ARM trustZone TrustZone queries
Posted 21 June 2012 - 02:47 PM
1) What was the need for Trustzone when TPM itself could perform trusted computing ? Is it just because of space contraints due to extra chip?2) Why cannot the secure OS in trustzone be modified? is it because it is smaller trust base one can make it bug free?3) What is the basic difference between Intel TXT and Trustzone ?
I tried searching in internet about Intel TXT and I am totally confused. Thanks a lot in advance for your help.
Posted 22 June 2012 - 08:40 AM
2) Why cannot the secure OS in trustzone be modified?
I'm not sure what you are asking here. As a technology from ARM TrustZone provides hardware building blocks to build a secure environment. Any system developer can write their own secure OS to run in this environment. In a running system then yes, you want to prevent modification (security risk), and as always smaller is better (less bugs -> less security risk).
Posted 25 June 2012 - 12:04 PM
Posted 27 June 2012 - 07:06 PM
Posted 28 June 2012 - 12:48 AM
Please check www.openvirtualization.org for trustzone implementation.
Posted 28 June 2012 - 07:46 PM
Posted 29 June 2012 - 12:33 AM
It will not run concurrently.
Posted 29 June 2012 - 09:48 AM
Well, it depends what you mean by "concurrently". Two processes inside an OS appear to run concurrently, but often they are time-division-multiplexed and only one is running at any one time. That is, there are context switches between the processes such that both get some processing time. Sometimes the context switches are cooperative (one process yields to another), and sometimes the context switch is in response to an interrupt.
It can be the same in TrustZone. Each world can choose to pass control to the other (the SMC instruction), or an interrupt can cause the switch. How the two OSes are actually set up using TrustZone will depend on the system design.
So, a given processor is only running one instruction at a time (not concurrent), and, at a lower time resolution, both OSes are running at the same time and may be getting a percentage of the processing time (concurrent).

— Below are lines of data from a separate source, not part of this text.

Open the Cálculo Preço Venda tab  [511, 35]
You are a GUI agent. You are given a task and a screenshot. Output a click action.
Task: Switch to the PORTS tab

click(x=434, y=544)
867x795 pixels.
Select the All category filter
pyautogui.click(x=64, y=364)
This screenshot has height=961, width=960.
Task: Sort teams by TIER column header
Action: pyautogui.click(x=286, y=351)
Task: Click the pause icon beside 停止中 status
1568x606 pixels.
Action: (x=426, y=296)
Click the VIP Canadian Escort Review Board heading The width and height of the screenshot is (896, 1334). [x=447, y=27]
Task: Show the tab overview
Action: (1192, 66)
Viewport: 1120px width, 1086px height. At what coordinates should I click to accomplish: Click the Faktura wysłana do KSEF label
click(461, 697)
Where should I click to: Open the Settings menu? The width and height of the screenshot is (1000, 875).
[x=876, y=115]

I suggest reading this http://infocenter.ar...492c/index.html to understand these kinds of issues.
Posted 08 July 2012 - 05:56 AM
So far, What I understood is only one processor which has two OSes ( just like Linux + Windows) , but one OS has previlage to secure regions and written bug-free so we name it TrustZone. Ofcourse to enable this privilage we modify the hardware of SoC and also give a mechanism that this secure OS cannot be re-written.
Posted 08 July 2012 - 01:23 PM
The split between the resources of the two "virtual" systems is enforced by hardware, not software.